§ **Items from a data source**
^^^^^^^^^^^^^^^^

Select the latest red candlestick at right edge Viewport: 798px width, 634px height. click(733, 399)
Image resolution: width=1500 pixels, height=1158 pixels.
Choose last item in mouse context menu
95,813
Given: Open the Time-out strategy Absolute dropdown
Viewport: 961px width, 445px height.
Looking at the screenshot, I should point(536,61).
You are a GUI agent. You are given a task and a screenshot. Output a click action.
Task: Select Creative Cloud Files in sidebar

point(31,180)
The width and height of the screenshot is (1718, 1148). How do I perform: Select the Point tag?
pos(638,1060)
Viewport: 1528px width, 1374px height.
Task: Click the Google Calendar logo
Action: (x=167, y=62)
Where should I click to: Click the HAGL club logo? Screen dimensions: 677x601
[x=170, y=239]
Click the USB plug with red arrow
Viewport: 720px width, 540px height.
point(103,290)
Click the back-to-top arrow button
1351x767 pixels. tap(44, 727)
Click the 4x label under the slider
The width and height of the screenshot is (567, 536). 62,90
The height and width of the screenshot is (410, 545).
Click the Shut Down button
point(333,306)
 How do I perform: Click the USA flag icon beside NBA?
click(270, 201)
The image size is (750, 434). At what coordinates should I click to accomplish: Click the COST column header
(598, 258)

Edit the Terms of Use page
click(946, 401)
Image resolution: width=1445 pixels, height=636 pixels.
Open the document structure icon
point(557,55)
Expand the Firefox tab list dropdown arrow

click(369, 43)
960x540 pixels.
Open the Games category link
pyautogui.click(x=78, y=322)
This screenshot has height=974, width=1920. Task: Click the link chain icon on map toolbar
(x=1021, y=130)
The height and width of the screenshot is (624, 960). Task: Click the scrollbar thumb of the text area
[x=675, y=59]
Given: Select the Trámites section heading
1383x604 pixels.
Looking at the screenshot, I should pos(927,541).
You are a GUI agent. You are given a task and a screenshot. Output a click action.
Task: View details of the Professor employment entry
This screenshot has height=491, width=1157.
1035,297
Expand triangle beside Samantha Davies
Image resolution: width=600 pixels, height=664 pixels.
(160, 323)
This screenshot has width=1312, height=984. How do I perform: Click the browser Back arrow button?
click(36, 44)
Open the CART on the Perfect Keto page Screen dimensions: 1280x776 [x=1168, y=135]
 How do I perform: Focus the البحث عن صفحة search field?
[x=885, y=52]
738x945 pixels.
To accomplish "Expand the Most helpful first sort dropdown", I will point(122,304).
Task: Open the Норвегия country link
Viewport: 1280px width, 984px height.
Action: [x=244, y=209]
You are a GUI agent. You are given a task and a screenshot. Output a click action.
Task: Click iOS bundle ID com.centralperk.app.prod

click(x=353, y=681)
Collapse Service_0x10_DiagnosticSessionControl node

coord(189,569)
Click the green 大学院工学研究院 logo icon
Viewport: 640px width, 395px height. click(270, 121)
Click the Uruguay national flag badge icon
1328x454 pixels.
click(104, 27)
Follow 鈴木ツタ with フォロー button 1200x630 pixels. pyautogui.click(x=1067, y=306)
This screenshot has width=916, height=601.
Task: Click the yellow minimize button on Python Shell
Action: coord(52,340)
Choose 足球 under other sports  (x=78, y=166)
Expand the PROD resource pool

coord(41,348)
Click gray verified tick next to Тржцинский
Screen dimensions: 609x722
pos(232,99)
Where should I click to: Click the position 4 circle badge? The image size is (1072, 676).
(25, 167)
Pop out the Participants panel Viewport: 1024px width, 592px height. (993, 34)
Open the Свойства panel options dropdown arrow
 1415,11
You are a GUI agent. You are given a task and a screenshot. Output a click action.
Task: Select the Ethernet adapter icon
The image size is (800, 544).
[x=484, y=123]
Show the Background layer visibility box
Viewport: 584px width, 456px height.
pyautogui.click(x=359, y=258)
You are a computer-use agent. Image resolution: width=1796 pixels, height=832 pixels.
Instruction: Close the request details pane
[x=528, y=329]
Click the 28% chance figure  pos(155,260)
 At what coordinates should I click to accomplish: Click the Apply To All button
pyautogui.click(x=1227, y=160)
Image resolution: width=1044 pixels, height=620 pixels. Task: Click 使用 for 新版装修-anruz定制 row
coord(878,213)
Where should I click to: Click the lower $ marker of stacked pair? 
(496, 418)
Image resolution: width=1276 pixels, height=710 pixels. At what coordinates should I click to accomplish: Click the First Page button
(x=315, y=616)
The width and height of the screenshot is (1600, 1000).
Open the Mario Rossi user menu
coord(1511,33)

^^^^^^^^^^^^^^^^

§ **THE TASK**
Each record must appear again, word for word.

§ **OUTPUT OF THE TASK**
Select the latest red candlestick at right edge Viewport: 798px width, 634px height. click(733, 399)
Image resolution: width=1500 pixels, height=1158 pixels.
Choose last item in mouse context menu
95,813
Given: Open the Time-out strategy Absolute dropdown
Viewport: 961px width, 445px height.
Looking at the screenshot, I should point(536,61).
You are a GUI agent. You are given a task and a screenshot. Output a click action.
Task: Select Creative Cloud Files in sidebar

point(31,180)
The width and height of the screenshot is (1718, 1148). How do I perform: Select the Point tag?
pos(638,1060)
Viewport: 1528px width, 1374px height.
Task: Click the Google Calendar logo
Action: (x=167, y=62)
Where should I click to: Click the HAGL club logo? Screen dimensions: 677x601
[x=170, y=239]
Click the USB plug with red arrow
Viewport: 720px width, 540px height.
point(103,290)
Click the back-to-top arrow button
1351x767 pixels. tap(44, 727)
Click the 4x label under the slider
The width and height of the screenshot is (567, 536). 62,90
The height and width of the screenshot is (410, 545).
Click the Shut Down button
point(333,306)
 How do I perform: Click the USA flag icon beside NBA?
click(270, 201)
The image size is (750, 434). At what coordinates should I click to accomplish: Click the COST column header
(598, 258)

Edit the Terms of Use page
click(946, 401)
Image resolution: width=1445 pixels, height=636 pixels.
Open the document structure icon
point(557,55)
Expand the Firefox tab list dropdown arrow

click(369, 43)
960x540 pixels.
Open the Games category link
pyautogui.click(x=78, y=322)
This screenshot has height=974, width=1920. Task: Click the link chain icon on map toolbar
(x=1021, y=130)
The height and width of the screenshot is (624, 960). Task: Click the scrollbar thumb of the text area
[x=675, y=59]
Given: Select the Trámites section heading
1383x604 pixels.
Looking at the screenshot, I should pos(927,541).
You are a GUI agent. You are given a task and a screenshot. Output a click action.
Task: View details of the Professor employment entry
This screenshot has height=491, width=1157.
1035,297
Expand triangle beside Samantha Davies
Image resolution: width=600 pixels, height=664 pixels.
(160, 323)
This screenshot has width=1312, height=984. How do I perform: Click the browser Back arrow button?
click(36, 44)
Open the CART on the Perfect Keto page Screen dimensions: 1280x776 [x=1168, y=135]
 How do I perform: Focus the البحث عن صفحة search field?
[x=885, y=52]
738x945 pixels.
To accomplish "Expand the Most helpful first sort dropdown", I will point(122,304).
Task: Open the Норвегия country link
Viewport: 1280px width, 984px height.
Action: [x=244, y=209]
You are a GUI agent. You are given a task and a screenshot. Output a click action.
Task: Click iOS bundle ID com.centralperk.app.prod

click(x=353, y=681)
Collapse Service_0x10_DiagnosticSessionControl node

coord(189,569)
Click the green 大学院工学研究院 logo icon
Viewport: 640px width, 395px height. click(270, 121)
Click the Uruguay national flag badge icon
1328x454 pixels.
click(104, 27)
Follow 鈴木ツタ with フォロー button 1200x630 pixels. pyautogui.click(x=1067, y=306)
This screenshot has width=916, height=601.
Task: Click the yellow minimize button on Python Shell
Action: coord(52,340)
Choose 足球 under other sports  (x=78, y=166)
Expand the PROD resource pool

coord(41,348)
Click gray verified tick next to Тржцинский
Screen dimensions: 609x722
pos(232,99)
Where should I click to: Click the position 4 circle badge? The image size is (1072, 676).
(25, 167)
Pop out the Participants panel Viewport: 1024px width, 592px height. (993, 34)
Open the Свойства panel options dropdown arrow
 1415,11
You are a GUI agent. You are given a task and a screenshot. Output a click action.
Task: Select the Ethernet adapter icon
The image size is (800, 544).
[x=484, y=123]
Show the Background layer visibility box
Viewport: 584px width, 456px height.
pyautogui.click(x=359, y=258)
You are a computer-use agent. Image resolution: width=1796 pixels, height=832 pixels.
Instruction: Close the request details pane
[x=528, y=329]
Click the 28% chance figure  pos(155,260)
 At what coordinates should I click to accomplish: Click the Apply To All button
pyautogui.click(x=1227, y=160)
Image resolution: width=1044 pixels, height=620 pixels. Task: Click 使用 for 新版装修-anruz定制 row
coord(878,213)
Where should I click to: Click the lower $ marker of stacked pair? 
(496, 418)
Image resolution: width=1276 pixels, height=710 pixels. At what coordinates should I click to accomplish: Click the First Page button
(x=315, y=616)
The width and height of the screenshot is (1600, 1000).
Open the Mario Rossi user menu
coord(1511,33)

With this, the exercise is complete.